UAV와 ENVI-met을 활용한 공간 유형별 열환경 특성 분석

  • KIM, Seoung-Hyeon (Dept. of Smart Ocean Environmental Energy, Changwon National University) ;
  • PARK, Kyung-Hun (School of Civil, Environmental and Chemical Engineering, Changwon National University) ;
  • LEE, Su-Ah (Dept. of Environmental Engineering, Changwon National University) ;
  • SONG, Bong-Geun (Institute of Industrial Technology, Changwon National University)
  • 김성현 (창원대학교 스마트환경에너지공학협동과정) ;
  • 박경훈 (창원대학교 토목환경화공융합공학부) ;
  • 이수아 (창원대학교 환경공학과) ;
  • 송봉근 (창원대학교 산업기술연구원)
  • Received : 2022.01.21
  • Accepted : 2022.02.11
  • Published : 2022.03.31

Abstract

This study classified UAV image-based physical spatial types for parks in urban areas of Changwon City and analyzed thermal comfort characteristics according to physical spatial types by comparing them with ENVI-met thermal comfort results. Physical spatial types were classified into four types according to UAV-based NDVI and SVF characteristics. As a result of ENVI-met thermal comfort, the TMRT difference between the tree-dense area and other areas was up to 30℃ or more, and it was 19. 6℃ at 16:00, which was the largest during the afternoon. As a result of analyzing UAV-based physical spatial types and thermal comfort characteristics by time period, it was confirmed that the physical spatial types with high NDVI and high SVF showed a similar to thermal comfort change patterns by time when using UAV, and the physical spatial types with dense trees and artificial structures showed a low correlation to thermal comfort change patterns by time when using UAV. In conclusion, the possibility of identifying the distribution of thermal comfort based on UAV images was confirmed for the spatial type consisting of open and vegetation, and the area adjacent to the trees was found to be more thermally pleasant than the open area. Therefore, in the urban planning stage, it is necessary to create an open space in consideration of natural covering materials such as grass and trees, and when using artificial covering materials, it is judged that spatial planning should be done considering the proximity to trees and buildings. In the future, it is judged that it will be possible to quickly and accurately identify urban climate phenomena and establish urban planning considering thermal comfort through ground LIDAR and In-situ measurement-based UAV image correction.
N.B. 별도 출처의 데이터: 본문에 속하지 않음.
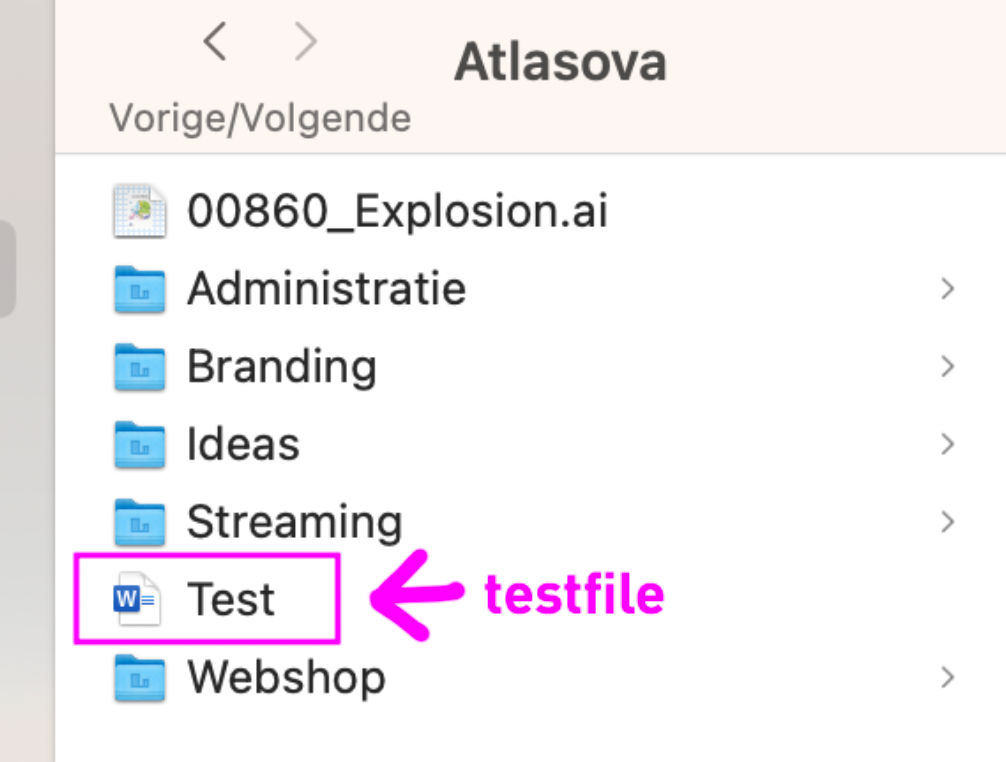Image resolution: width=1006 pixels, height=762 pixels.
Task: Select the Streaming folder name
Action: (294, 521)
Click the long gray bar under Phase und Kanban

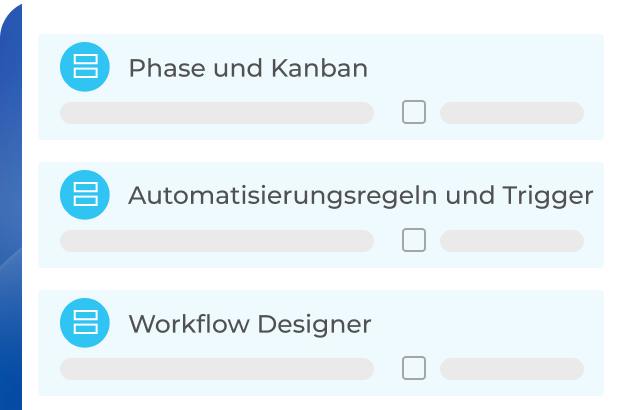216,113
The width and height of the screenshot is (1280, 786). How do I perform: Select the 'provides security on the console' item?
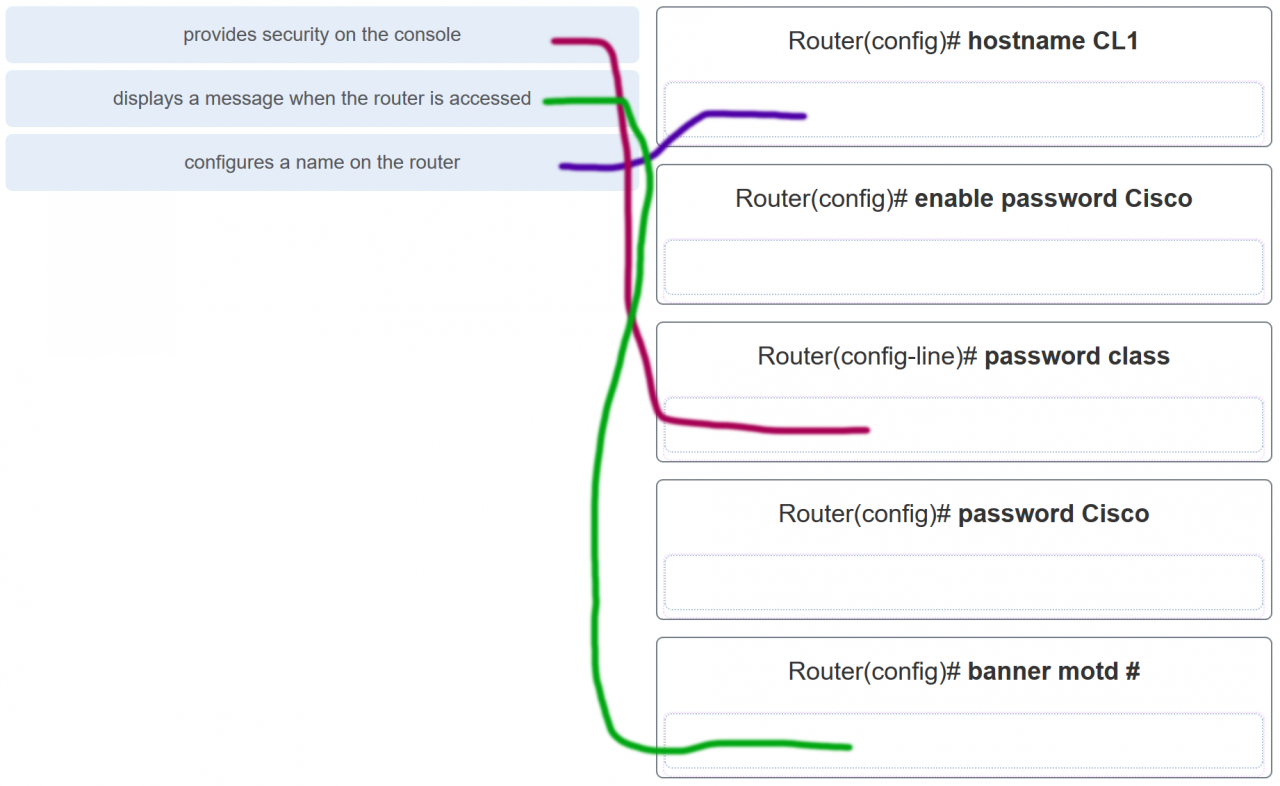click(321, 35)
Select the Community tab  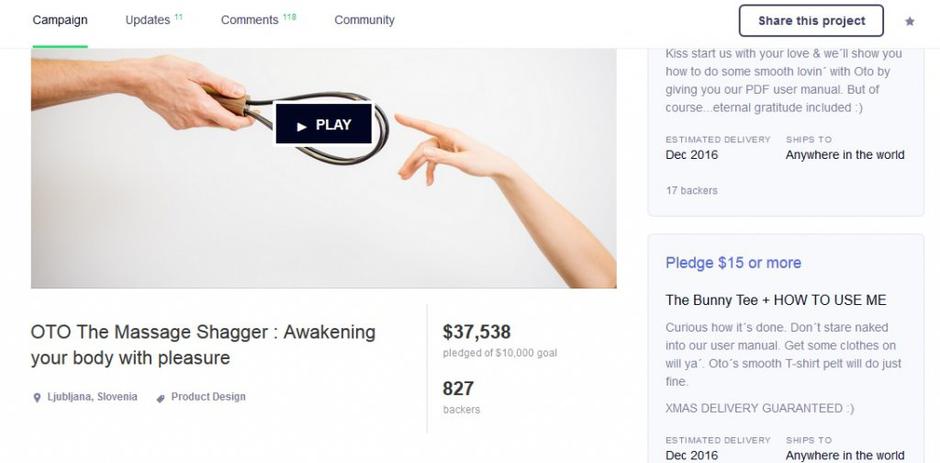[364, 20]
본 연구는 창원시 도시지역 내 공원을 대상으로 UAV 영상 기반 물리적 공간 유형을 분류하고, ENVI-met 열 쾌적성 결과와의 비교를 통해 물리적 공간 유형에 따른 열 쾌적성 특성을 분석하였다. 물리적 공간 유형은 UAV 기반 NDVI, SVF 특성에 따라 4개 유형으로 분류하였다. ENVI-met 열 쾌적성 결과는 수목 밀집지역의 TMRT가 그 외 지역보다 최대 30℃ 이상의 차이를 보였으며, 오후 시간대 중에서는 수목 밀집지역과 다른 지역의 TMRT 차이가 16시에 19.6℃로 가장 큰 것으로 나타났다. UAV 기반 물리적 공간 유형과 시간대별 열 쾌적성 특성 분석결과 NDVI가 높고, SVF가 높은 공간 유형에 대해 UAV 활용 시 시간대별 열 쾌적성 변화 패턴과 유사한 경향을 보이는 것을 확인하였으나, 수목 및 인공 구조물 등이 밀집된 지역에 대해서는 상대적으로 UAV 기반 물리적 환경 유형과 상관관계가 낮은 것으로 나타났다. 결론적으로 개활지 및 식생으로 이루어진 공간 유형에 대해 UAV 영상 기반 열 쾌적성 분포 파악 가능성을 확인하였으며, 수목 인접지역이 개활지보다 열적으로 쾌적한 것으로 도출되었다. 따라서, 도시계획 단계에서 개활 공간은 잔디 및 수목 등 자연피복재질을 고려하여 조성할 필요가 있으며, 인공피복재질 활용 시 수목, 건물과의 인접성 등을 고려한 공간계획이 이루어져야 할 것으로 판단된다. 향후 지상LiDAR 및 현장 측정 기반 UAV 영상 보정을 통해 신속·정확한 도시기후 현상 규명 및 열 쾌적성을 고려한 도시계획 수립이 가능할 것으로 판단된다.

Keywords

Acknowledgement

본 연구는 2019년도 정부(교육부)의 재원으로 한국연구재단의 지원을 받아 수행된 기초 연구사업이며(No. NRF-2019R1I1A1A01063568), 환경부의 폐자원에너지화 재활용 전문인력 양성사업으로부터 지원을 받았습니다(YL-WE-19-001).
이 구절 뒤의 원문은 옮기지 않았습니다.